The idea of even saying that, most people
laugh at that because we'll use
our smartphones. But let's say you were
to paint a wee smiley face on it
and maybe
something happened to you
that the only
thing you had was the smartphone
and you just made a connect, maybe that was your way
of communicating with the world and you were all alone.
All of a sudden you would have a connection
with the smartphone that's different from just
sitting on the tube and looking at your emails.
So I guess in some ways, well, in many ways,
yes, we're talking about connection,
but we're talking also about intentional living.
And we're talking about being present and being mindful
because that's really what that connection is, isn't it?
If you're sort of building up that relationship with another person
or another object or a teddy,
you're intentionally doing it,
maybe speaking to it before you go to bed.
And as you said before,
it's about the feeling that changes inside you
that actually leads to a lot of those biochemical changes.
Absolutely, yeah.
So it's the, you know,
I often suggest to people that make kindness a practice,
practice thinking, kind thoughts about people.
You know, if you find yourself about to say something about someone,
stop for a minute and even just make an attempt
you know, not going to do it all the time, but some of the times make an attempt to think,
I wonder if that person's struggling in their life right now.
I know I'm talking about their behaviour yesterday, but I wonder if they're struggling right now.
You never know.
I wonder if that man or woman is a good parent.
I wonder what their relationship with with their parents and just change the dialogue.
And what that does, it introduces empathy and it introduces a different way of thinking.
and not always successful, but oftentimes it will make you feel a little bit more kind towards the person.
I think if we develop little practices, then kindness becomes a habit so that it's the go-to.
It's the first thought, is the compassionate thought, the kind thought.
And then the way in which you speak to people, the way in which you interact with people becomes more gentle and more warm because it becomes a habit.
And that, I think, becomes your way.
I'm speaking from experience here
because I have completely changed
as a person
and during the time
that I've been really working on the mind-body
connection but particularly when I've been
focused on kindness. I mean I wasn't
not I wasn't meaning as a horrible person
but relative I have made large gains
I guess in the I guess the quality
of person that I've become
and I've become gentler
more compassionate more kind. I cry a lot more
more. I don't know if that's related to it, but I'm much softer than I was maybe 10 years ago
and it's a consequence of my awareness of what kindness and compassion is and what it does for us.
Yeah, you can cultivate this as a feeling, as a practice.

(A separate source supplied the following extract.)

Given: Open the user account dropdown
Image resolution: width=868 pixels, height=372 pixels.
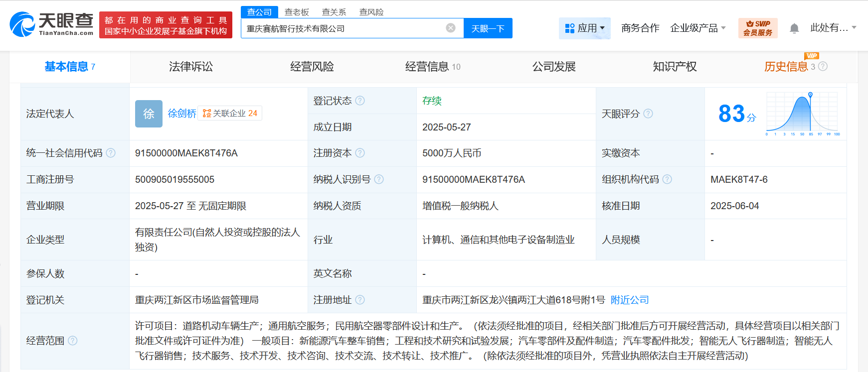Looking at the screenshot, I should pyautogui.click(x=833, y=28).
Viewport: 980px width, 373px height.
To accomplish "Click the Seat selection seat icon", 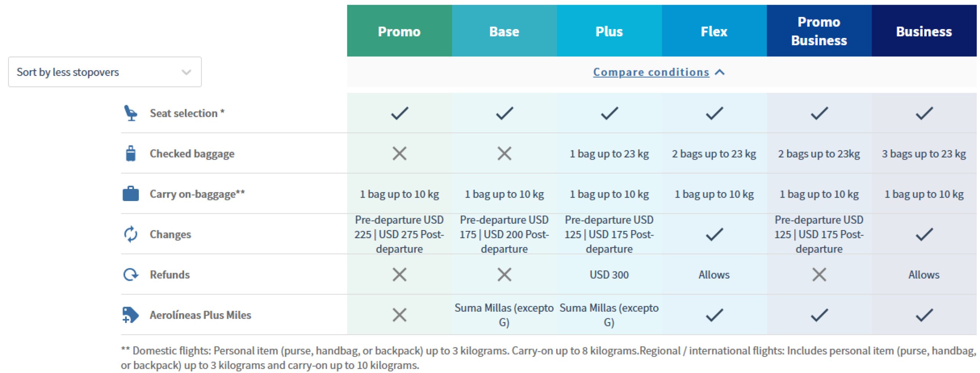I will [x=131, y=113].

And I think for many of us,
we sort of feel that I'm just not a kind person or, you know, that's not me. And it almost
feels a little bit of forced. But I think you can force it a little bit and actually make
and turn it into your reality.
And it's something, you know,
it's something that I talk about.
All my kids, loads is this idea of being kind.

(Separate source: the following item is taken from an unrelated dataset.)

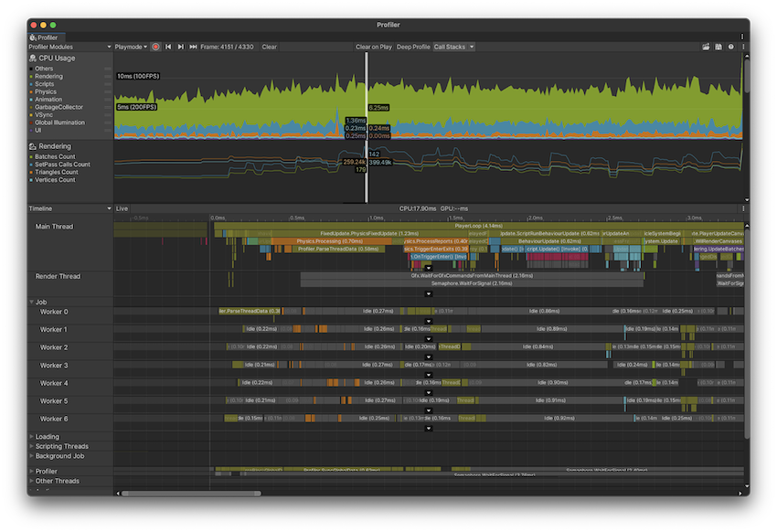Click the Save Profile icon
This screenshot has width=777, height=532.
[718, 46]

And we play this gratitude game every dinner time
that I've mentioned on this podcast before.
So I don't need to mention the exact nature of that game again.

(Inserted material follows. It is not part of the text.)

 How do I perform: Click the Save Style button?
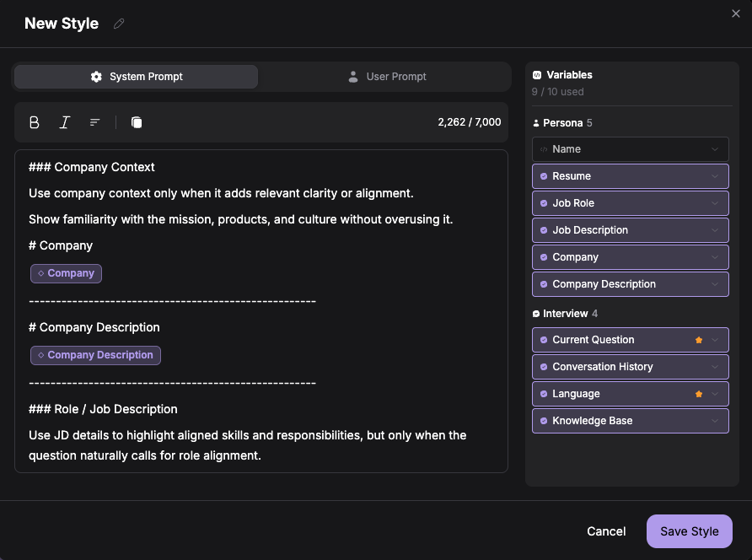click(689, 531)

But sometimes we do add on a question to say,
well, what have I done today?
What kind thing have I done today?
and we go around and we have to think about it
and we once did that for about three weeks every day
and you know I think
initially it was a bit tricky
it's oh I'm not sure I'm not sure you know
there was a bit of resistance to it
but after a while it's really started to embed in
and I think the kids were super excited
to tell mummy and daddy at dinner time
what kind thing they did today and so
it almost I guess in some ways
it's sort of playing back to what you're saying at the start
which we're going to explore is
the power of our minds on our bodies.
You can almost practice the kind of person you want to become
and you can become it.
Absolutely.
I mean, it's like no one's ever become an Olympic champion
by going to the gym once or running around a block once.
It's a practice.
So anything that you do to get better at
is something that you practice.
So I think when you practice being kind,
that's amazing game that you play with the kids.
Have you actually out of interest,
have you noticed that as you do that, you play that game, that they've become more likely
to be kind because they're looking for something to talk about.
100%.
Yeah, it's amazing.
And it's very hard, you know, it's not a scientific study where I can peel out every
little component in it, but something has changed.
And, you know, again, for me, you know, I'd like to think I was a kind and compassionate
person anyway, but I think being aware of this and actually possibly trying to cultivate
that on my children is also.
upskilling me in that area as well.
And I noticed that a lot in my interactions now on social media
and that, you know, even when someone, which is very rare these days,
but if someone's left a snarty comment or said something to attack me,
you know, it doesn't really bother me anymore.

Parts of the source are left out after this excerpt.